Let $R=\mathbb{k}[x,y]$ be a polynomial ring in two variables $x,y$, and consider the ideal $I = \langle x^2+y^2\rangle\subset R$.
$G\equiv \{x^2+y^2\}$ is is a Groebner basis for $I$ for any ordering, because it vacuously satisfies the S-pair criterion for the Buchberger algorithm (i.e. $I$ is a principal ideal).

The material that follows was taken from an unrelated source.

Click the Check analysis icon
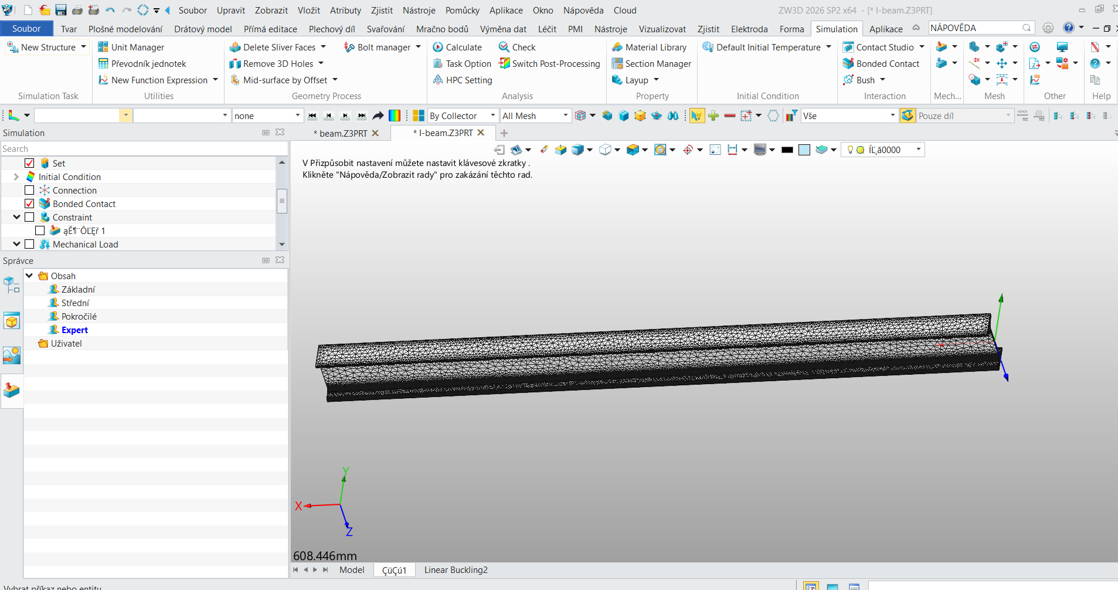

Since $G$ is a Groebner basis for $I$ w.r.t., say, graded lexicographic order, the initial ideal is generated by the initial monomial of the generator of the ideal, namely $x^2$. So:
$\text{in}_\prec(I) = \langle x^2\rangle.$
In particular, the set of standard monomials (those monomials not in the initial ideal) are
$\text{std}_\prec (I) = \{1,y,y^2, y^3,\cdots , x, xy,xy^2,xy^3,\cdots\}$
In particular, the number of standard monomials is infinite. The Krull dimension of the corresponding affine variety is then read off as the degree of the Hilbert polynomial, which is equal to the number of standard monomials of degree $k$ or less (for sufficiently large $k$):
$p(k) \underset{k\to \infty}{\sim} 2k-1$
Since the Hilbert polynomial is of degree one, the Krull dimension of the ideal is equal to one:
$\dim_\text{Krull}(I) = 1.$
However, the dimension of the corresponding affine variety is zero, since $V(I) = \{(0,0)\}$ (the quadratic form is positive-definite):
$\dim_\mathbb{k}V(I)=0.$
What's going on here?
It's not true that $V(I) = \{(0, 0)\}$ if $\mathbb{k}$ is algebraically closed. Indeed, if there exists an element $i \in \mathbb{k}$ with $i^2 = -1$, then we have $$V(I) = \{(t, it): t \in \mathbb{k}\} \cup \{(t, -it): t \in \mathbb{k}\} = V(\langle x + iy\rangle) \cup V(\langle x - iy\rangle).$$ (Relatedly, $x^2 + y^2 = (x + iy)(x - iy).$) In this case, $V(I)$ is a union of lines, and one-dimensional at most of its points.